Displeasure on Venice Boulevard. LA Observed photo.
1. KCRW doubles down
KCRW's long-running Friday afternoon political discussion show, "Left, Right & Center," is responding to these hyper-political times by expanding to an hour. It has been 30 minutes for as long as I can remember. (LR&C debuted in 1996.) The longer version debuts July 7. In case you haven't caught the show in a while, the current lineup is Katrina vanden Heuvel, editor of The Nation, on the left; Rich Lowry, editor of National Review, on the right; and Josh Barro of Business Insider and MSNBC as the moderator.
"LRC is one of KCRW’s most popular shows, on air and as a podcast, which shows that now is the time to double our efforts – and the time we spend – on this critical exchange,” KCRW program director Gary Scott says. “After hitting an all-time high of almost one million podcast downloads last May, we knew this was a conversation that required more air time."
2. Fake quake news
The email bulletin from USGS that landed late this afternoon was frightening: A 6.8 magnitude earthquake in the ocean just off Santa Barbara. I knew that a quake of about that size had devastated Santa Barbara in the 1920s and that much of the Spanish-ish style downtown along State Street dates to the post-quake rebuild. The "new" Santa Barbara became the model for Westwood Village in Los Angeles. A quick scan of Twitter found no one in Santa Barbara buzzing about a quake. Hmm. That could either be good news or very, very bad news — 6.8 is plenty of quake to knock a town off the grid for a time.

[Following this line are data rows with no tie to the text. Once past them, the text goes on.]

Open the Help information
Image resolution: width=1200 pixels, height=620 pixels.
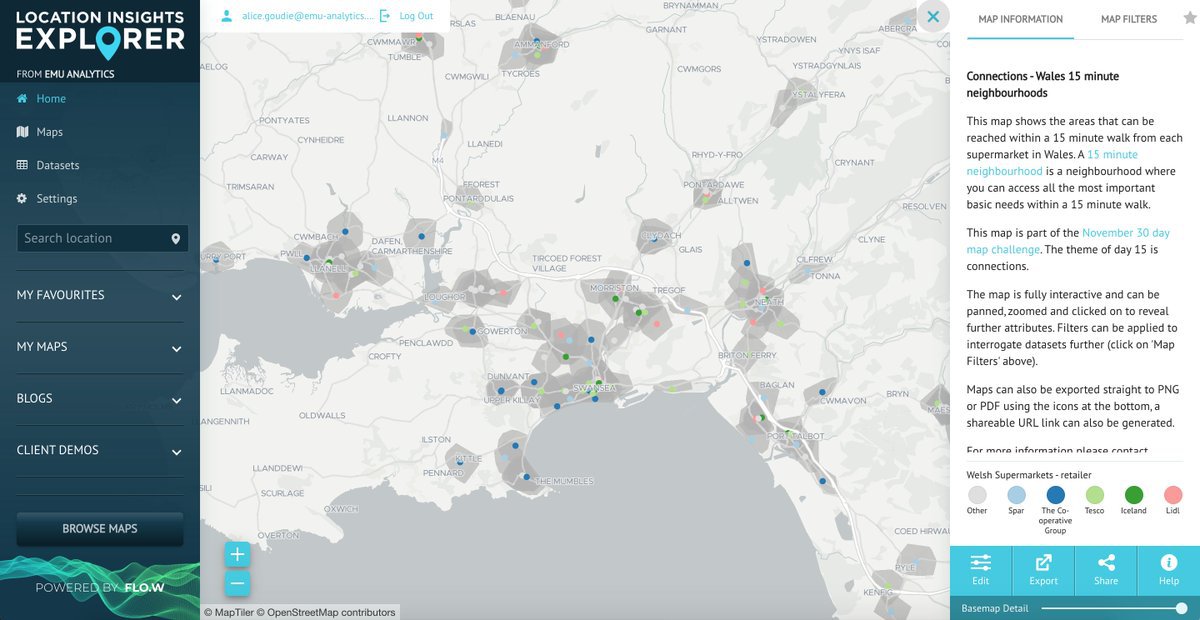click(1168, 570)
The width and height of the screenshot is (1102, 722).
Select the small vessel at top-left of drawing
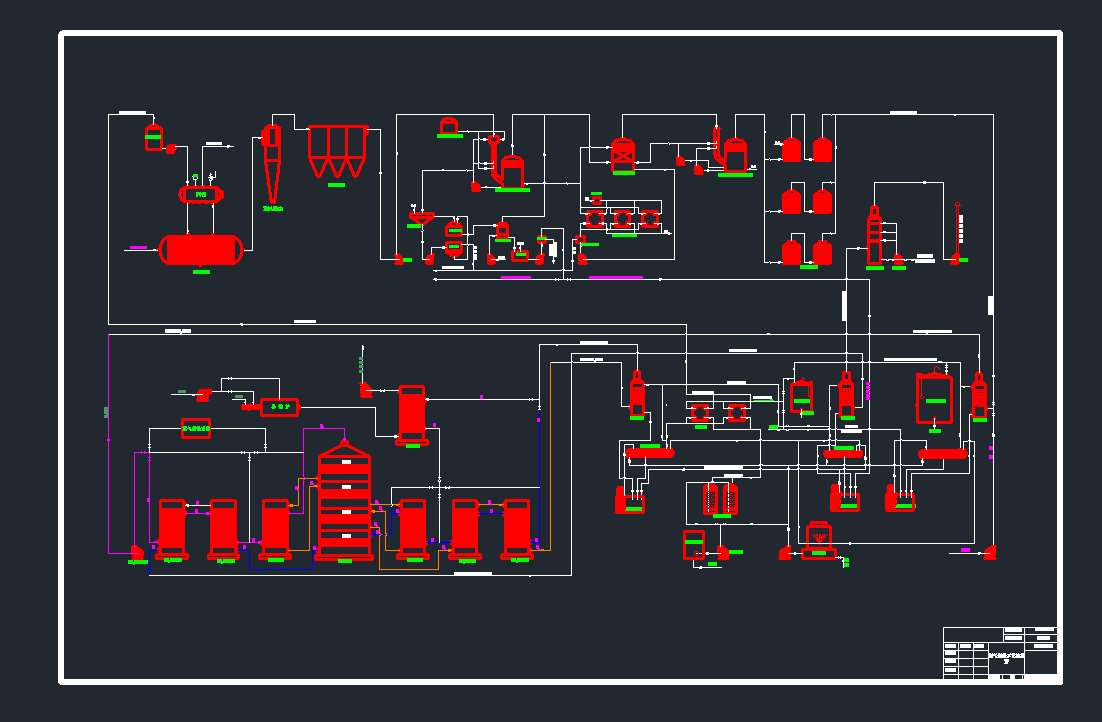[x=153, y=138]
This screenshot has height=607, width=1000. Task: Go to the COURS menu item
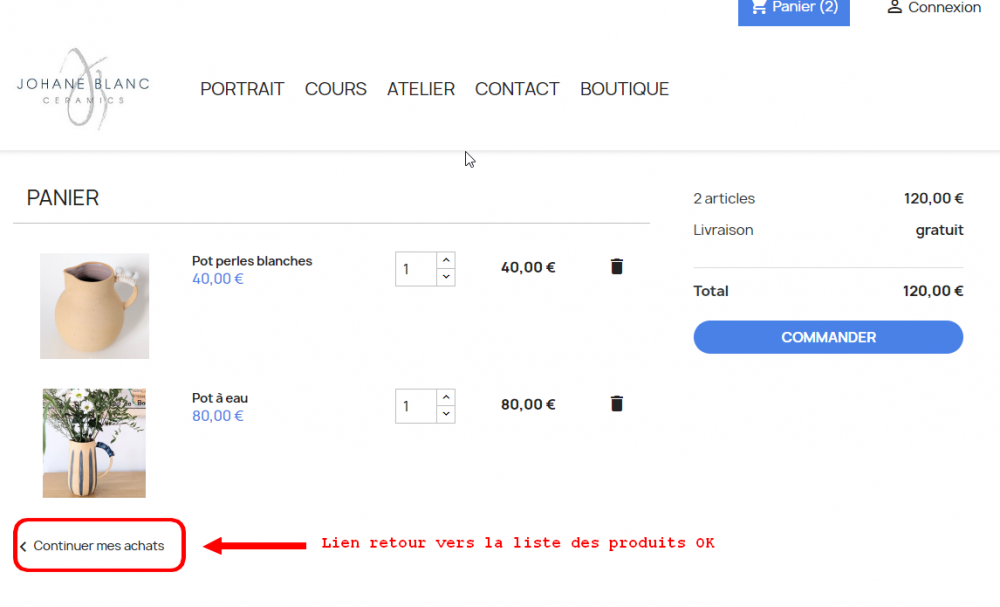335,89
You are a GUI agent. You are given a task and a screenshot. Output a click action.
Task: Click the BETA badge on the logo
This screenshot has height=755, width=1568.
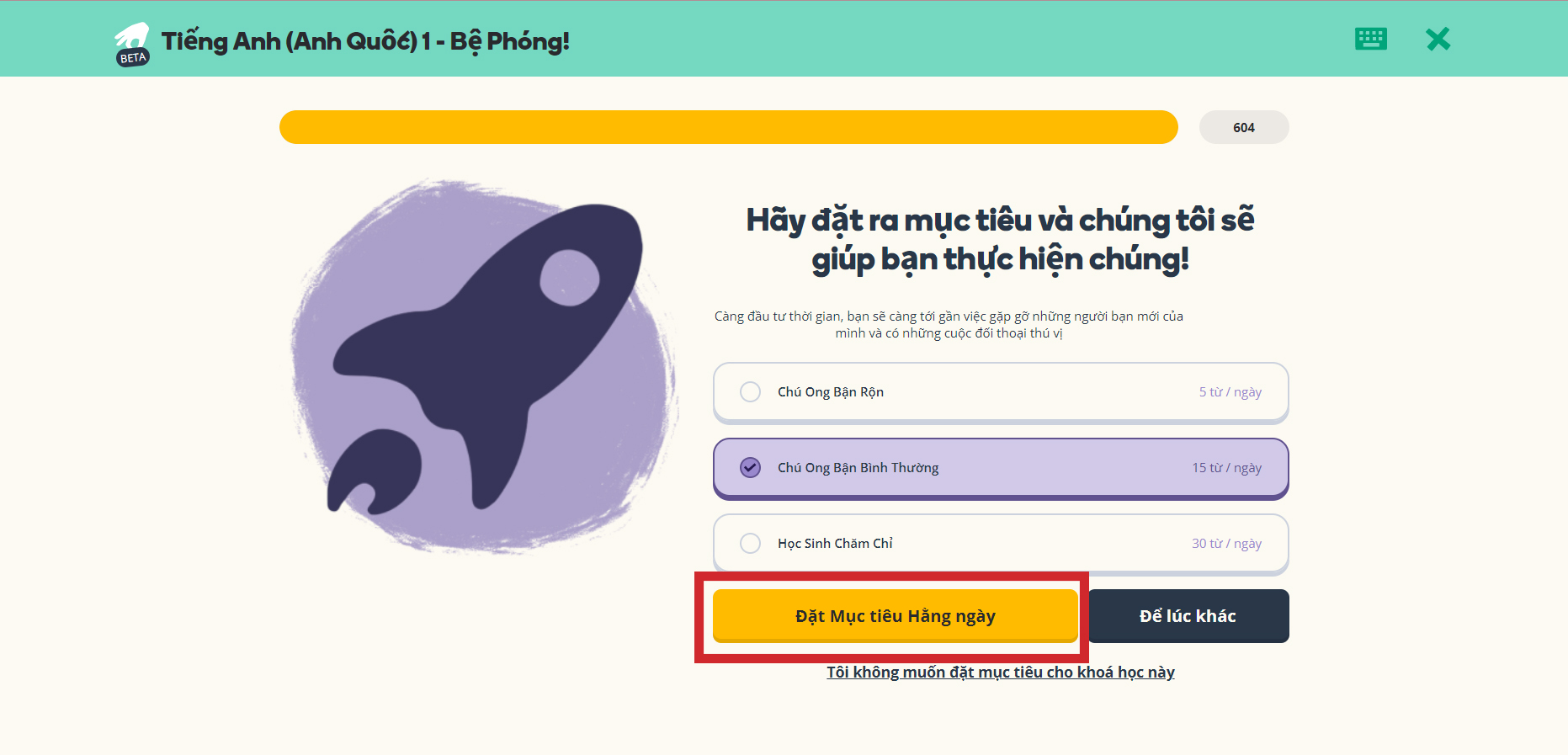point(133,57)
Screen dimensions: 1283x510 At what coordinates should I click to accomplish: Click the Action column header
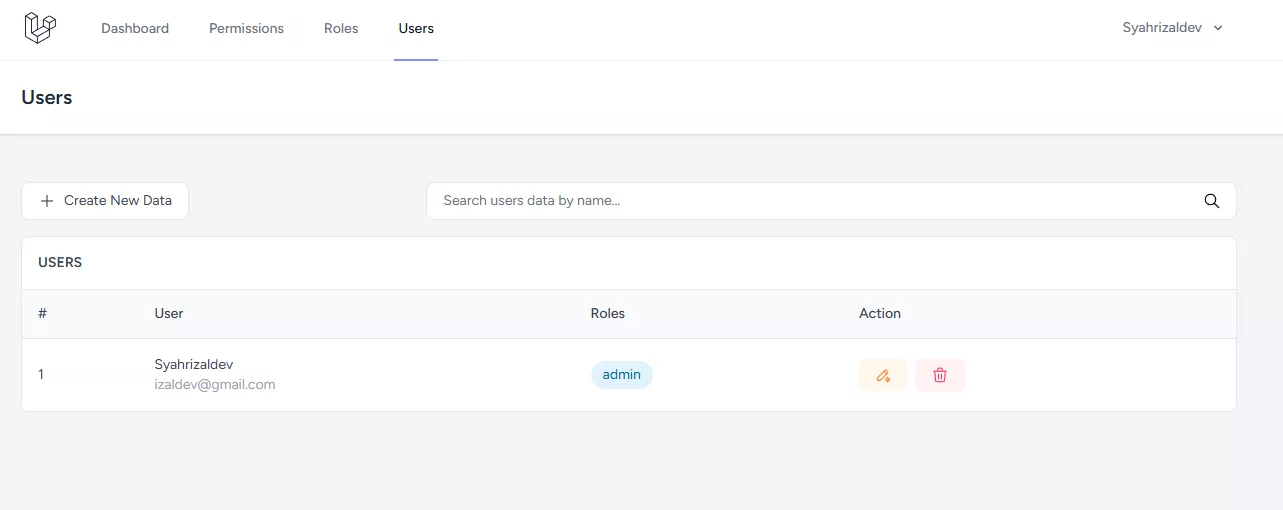[x=880, y=314]
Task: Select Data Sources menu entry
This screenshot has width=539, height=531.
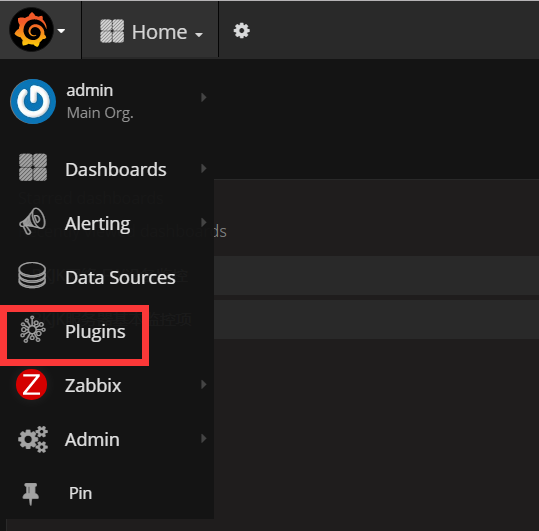Action: pos(120,277)
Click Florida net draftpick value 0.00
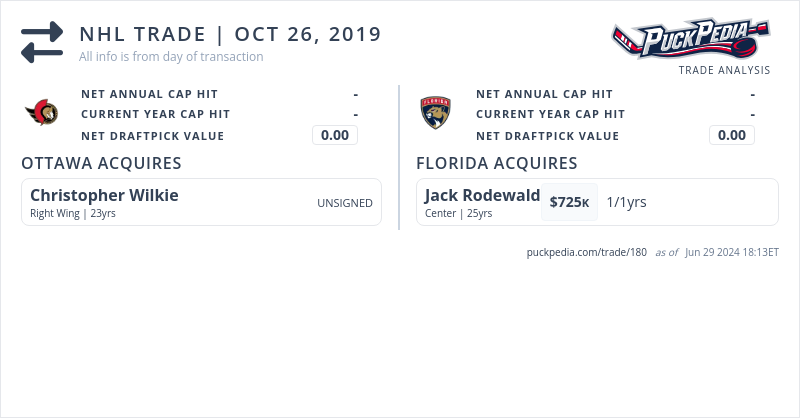 [732, 136]
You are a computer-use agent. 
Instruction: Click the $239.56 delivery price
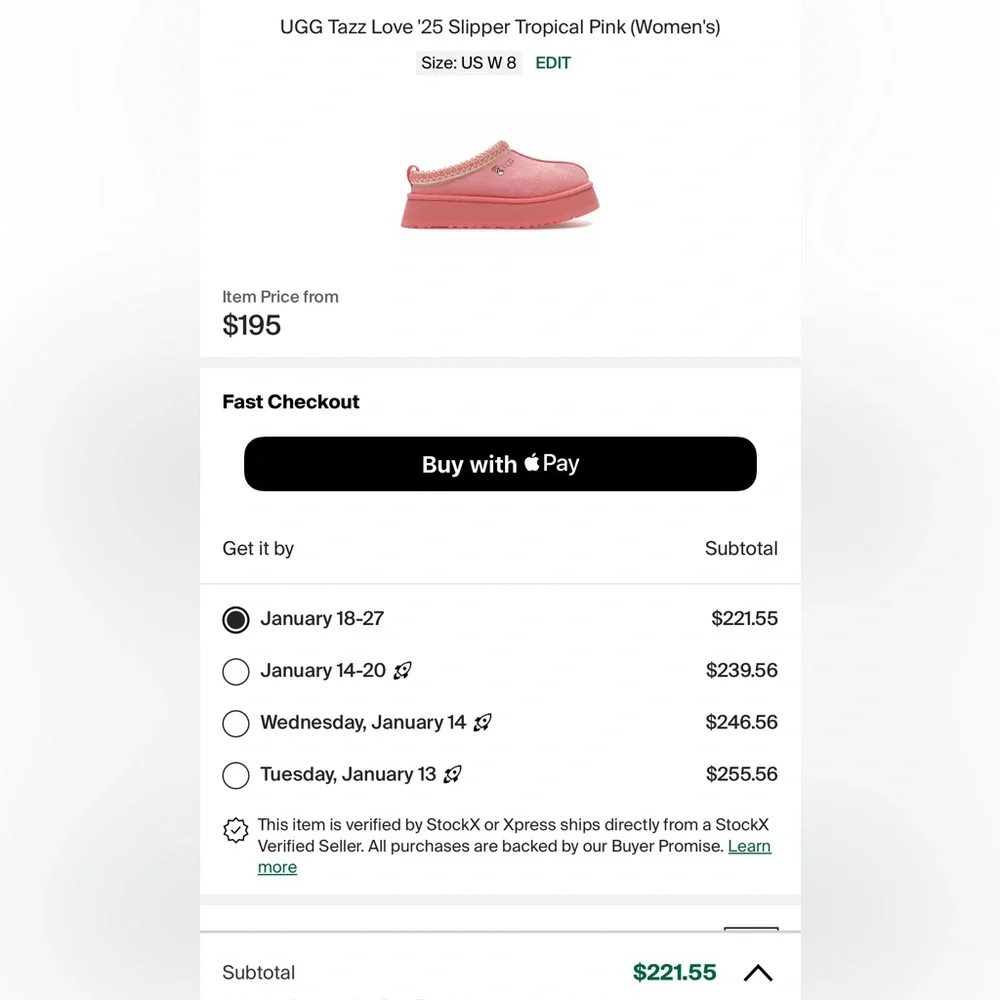(741, 671)
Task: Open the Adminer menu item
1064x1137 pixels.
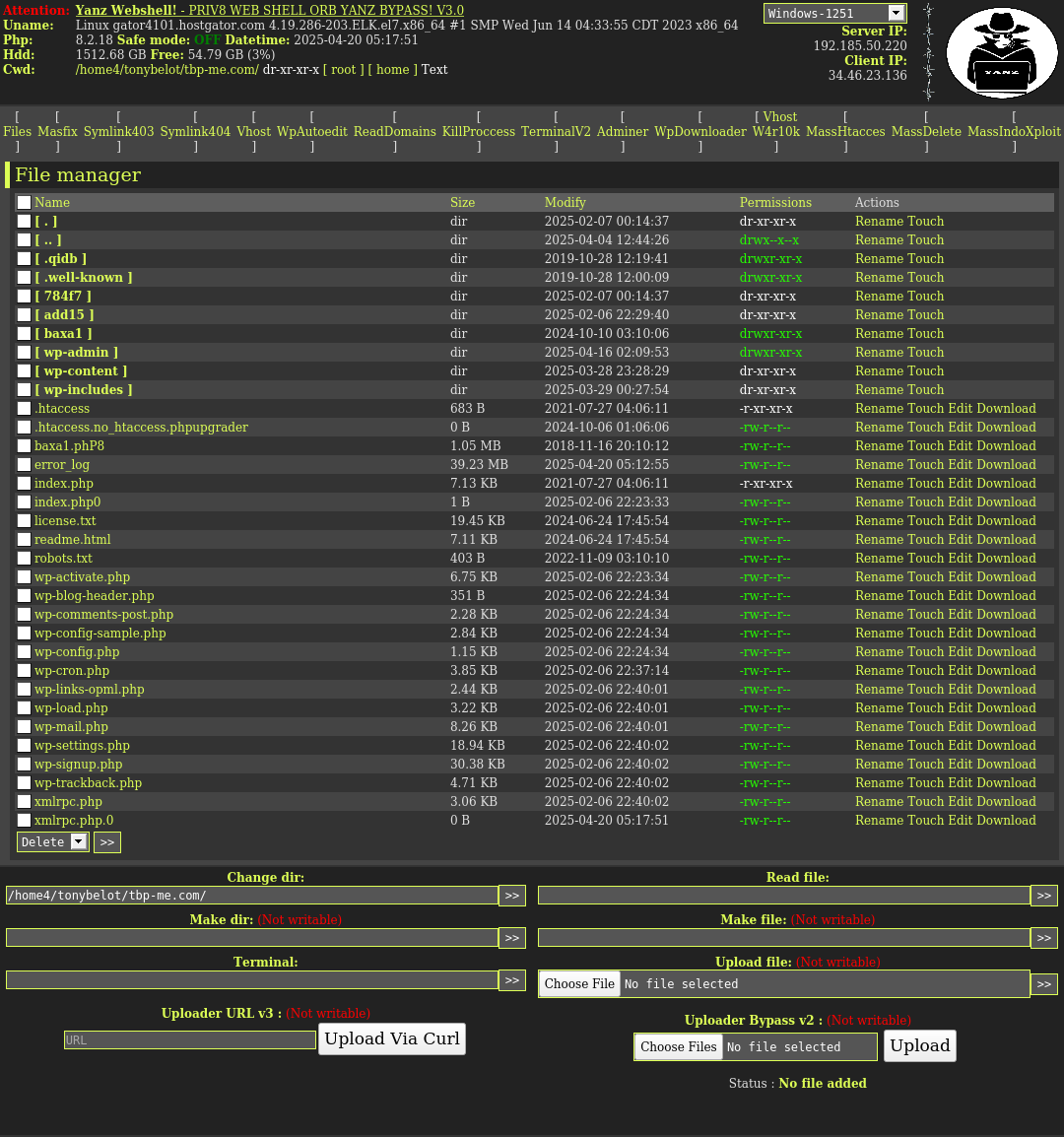Action: click(623, 131)
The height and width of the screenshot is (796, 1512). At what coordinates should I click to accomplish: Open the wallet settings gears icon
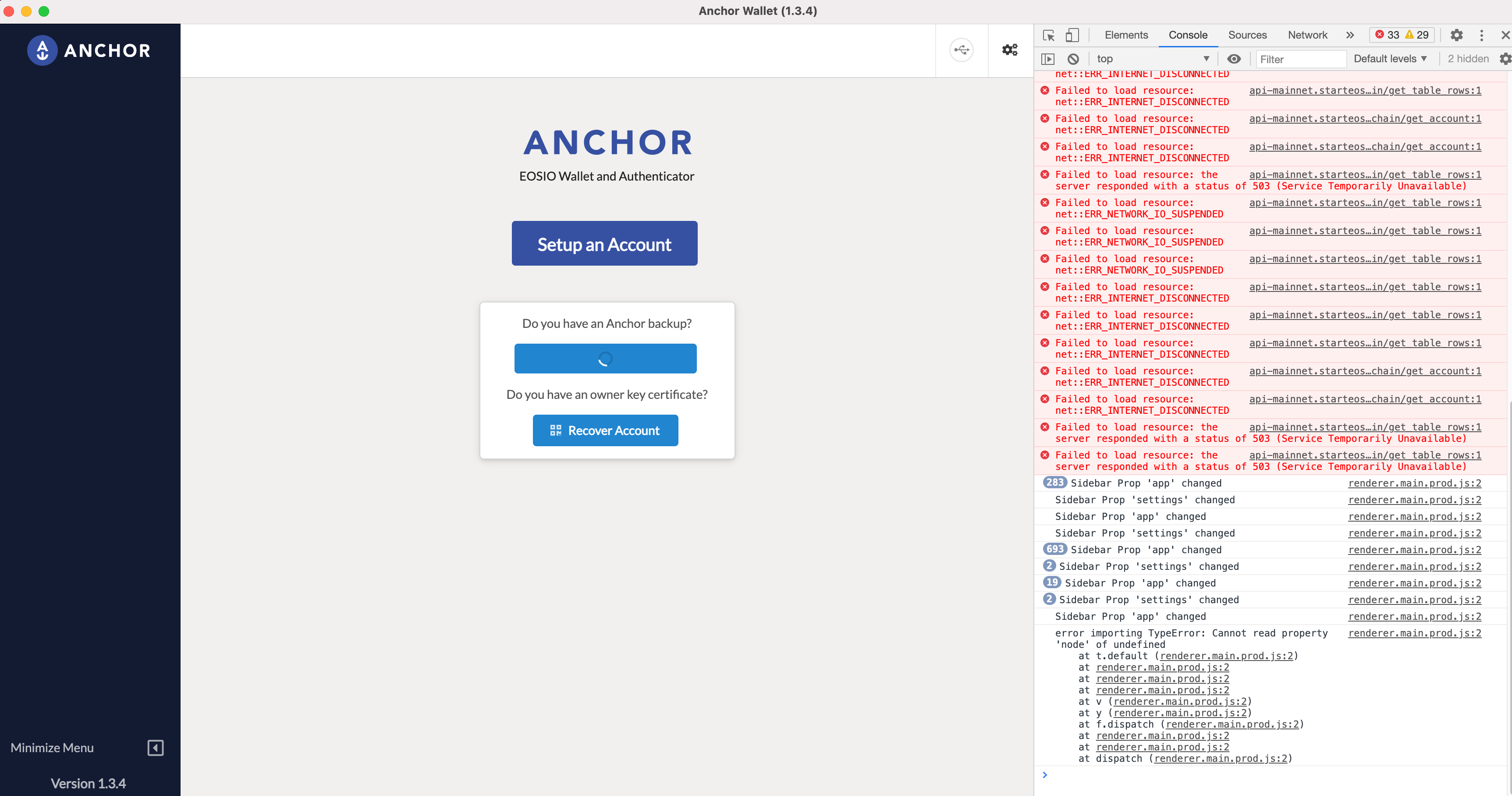point(1010,50)
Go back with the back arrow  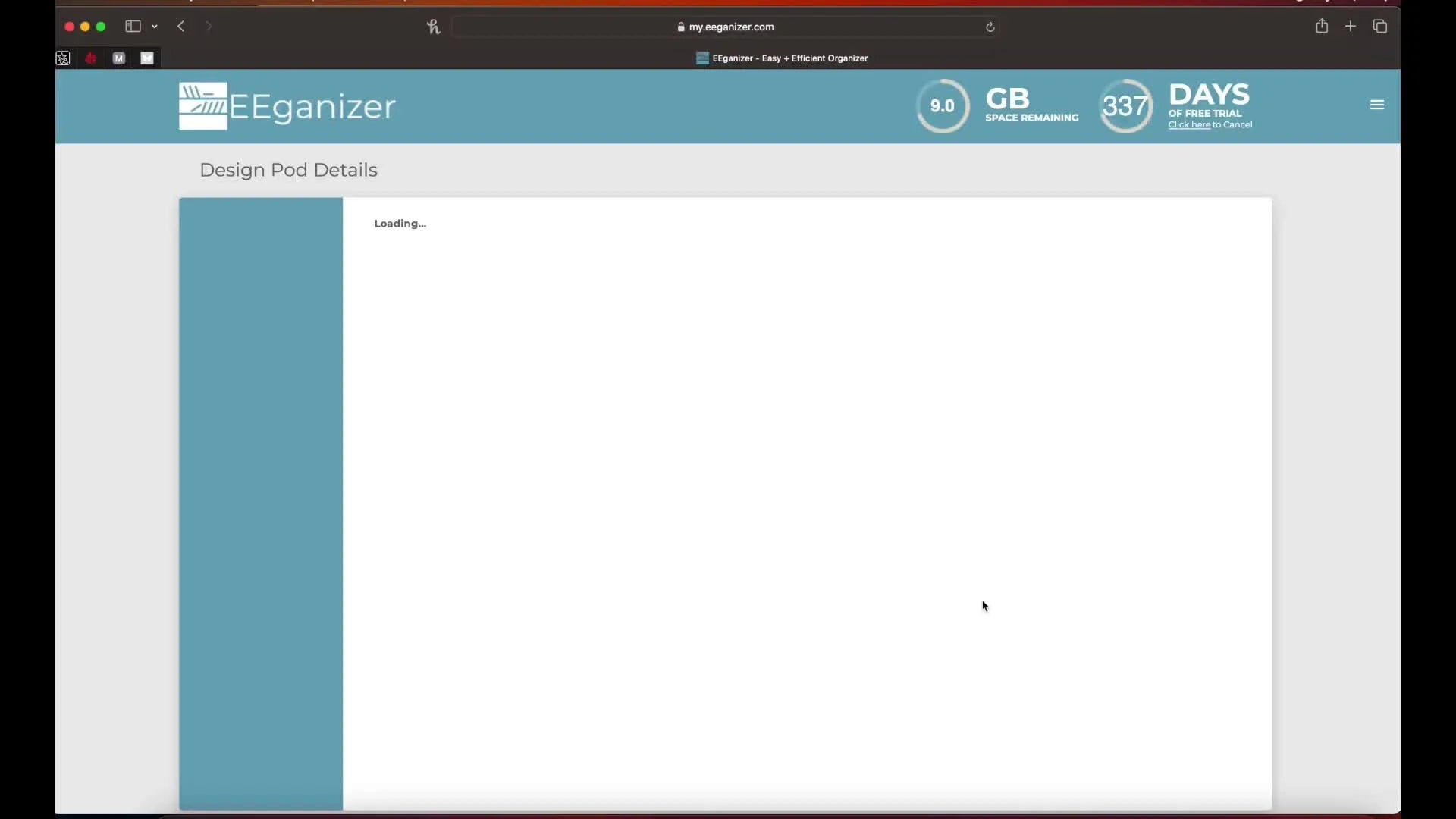point(181,27)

A closer look at the USGS alert, though, showed the date was June 29, not today. The year was 2025. A message from the future, perhaps? Turns out that the bulletin was sent in error — the explanation given is that a staffer was updating the web entry for the real 1925 quake and that a fresh bulletin was triggered. Oops! A correction followed — but not before some websites, and the Los Angeles Times news blog L.A. Now, posted the non-news. The LAT, remember, likes to auto-post quake news directly off USGS alerts without any confirmations or human reporting. Sometimes that gets the news on minor quakes up on line a few seconds earlier, and sometimes they get burned. Like today.
3. A new podcast from LA
"The Bottom Line puts a spotlight on companies that are advancing social progress—and those that aren’t," the flackage reads. "By engaging in lively conversation with top executives and other experts, Wartzman draws out insights into some of the most pressing issues of our time—all through the lens of what is arguably the most powerful institution in our country: business."